Autres écrits : Ana de Guy Patin :
Borboniana 10 manuscrit, note 56.
Note [56]

L’année (1638) a été ajoutée dans la marge du manuscrit.

Outre quelques chroniqueurs du règne de Louis xiii, Hugo Grotius, {a} alors ambassadeur de Suède à Paris, a aussi relaté cette affaire politique et criminelle dans sa lettre datée de Paris, le 2 avril 1638 (lettre 188), page 459 des :

Rikskansleren Axel Oxenstiernas skrifter och brefvexling.

Écrits et correspondance d’Axel Oxenstierna, {b} chancelier du royaume. {c}

cardinalis Deo non percursorie gratias egit ob vitatum periculum. Gallus quidam, rerum capitalum militaris quæsitor, schedam dejecerat in cubiculum uxoris Lotharingi ducis Caroli ad ipsius libertatem maritumque multis eximendum malis rationem se expeditam habere profitens, si decem millibus florenorum ad socios parandos juvaretur. Lotharinga dubitans, an fides sua tentaretur, cardinali schedam ostendit ; is eam jubet scribere non esse sibi tantum pecuniæ, sed si mille quingentis scutatis juvari posset, se vel rebus suis venditis id contracturam ; sed velle se scire, quænam essent ejus consilia, ut de eis judicare possit. Id responsum perfertur ad locum quendam in agro non longe a Dionysio oppido, quem locum pollicitator ille in scheda designaverat. Is alia iterum scheda in idem illud cubiculum demissa significat, si illa pecunia ad designatum illum locum deferatur se rem confecturum conducto conclavi ex adverso ejus domus in hac urbe, quam cardinalis habitat ; inde se, ubi cardinalis cum carruca procederet, duo crepitacula, quæ petardos aut bombos vocant, dejecturum in carrucam. cardinalis ubi id cognovit, dat negotium octo validis hominibus, ut illum illo in loco, ubi pecuniam erat subter lapides positam sublaturus, comprehenderent. Sed ille id agi videns tres eorum pugione ad mortem vulneravit ; a cæteris vulneratus captusque, priusquam e vulneribus moreretur, judices accepit delegatos, cardinali fidos. Ab iis auditus, cum diceret se quod fecisset eo tantum fecisse animo, ut Lotharingam pecunia emungeret ac proposuisse ea, quæ fieri nequirent, damnatus eodemque die, in lectulo portatus ad supplicium undecim ictibus ex intervallo repetitis in rota fractus est. Ea pœnæ atrocitate effecturum se sperat cardinalis, ne quis posthac talia moliri aut etiam fingere audeat.

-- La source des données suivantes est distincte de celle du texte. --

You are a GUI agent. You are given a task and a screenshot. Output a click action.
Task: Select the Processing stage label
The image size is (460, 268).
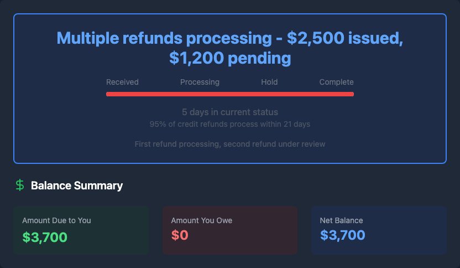(200, 82)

[Le cardinal {d} n’a pas fort diligemment remercié Dieu de l’avoir mis à l’abri du péril. Un certain Français, enquêteur militaire des affaires criminelles, {e} avait jeté un billet dans la chambre de l’épouse du duc Charles de Lorraine, lui proposant de leur rendre la liberté en les délivrant, elle et son mari, des multiples tourments qu’ils enduraient, {f} si elle voulait bien donner dix mille florins {g} afin de préparer ses complices. La Lorraine, se demandant si on abusait de sa confiance, montre le billet au cardinal : il l’invite à écrire qu’elle ne dispose pas d’une telle somme, mais que, si on ne lui demande que mille cinq cents écus, {h} elle pourra les réunir en vendant ses affaires, tout en voulant savoir quels sont exactement les desseins de son correspondant, afin qu’elle puisse en décider. Elle fait porter cette réponse en quelque champ proche de Saint-Denis, {i} à l’endroit indiqué par ce prometteur ; lequel lui signifie, dans un autre billet à nouveau déposé dans sa dite chambre, que, si elle lui fait porter l’argent au même endroit convenu, il entreprendra de se loger en cette ville, en face du Palais-cardinal, et que quand le ministre sortira, il jettera dans son carrosse des explosifs, qu’on appelle grenades ou bombes. Aussitôt qu’il apprend cela, le cardinal ordonne à huit robustes hommes d’aller se cacher près de l’endroit où l’argent doit être déposé sous des pierres ; mais voyant les gardes ainsi manœuvrer, l’homme en frappe mortellement trois avec son poignard. Les autres le blessent et le capturent ; et avant qu’il ne meure, il comparaît devant trois commissaires affidés au cardinal. Ils l’entendent et, bien qu’il dise n’avoir agi que pour soutirer de l’argent à la duchesse, sans intention de faire ce qu’il lui avait promis, ils le condamnent ; et le même jour, transporté au lieu du supplice dans une civière, il est brisé sur la roue de onze coups vifs, portés consécutivement. {j} Par l’atrocité de cette condamnation, le cardinal espère avoir fait en sorte afin que dorénavant nul n’ose ourdir ni même imaginer tels attentats].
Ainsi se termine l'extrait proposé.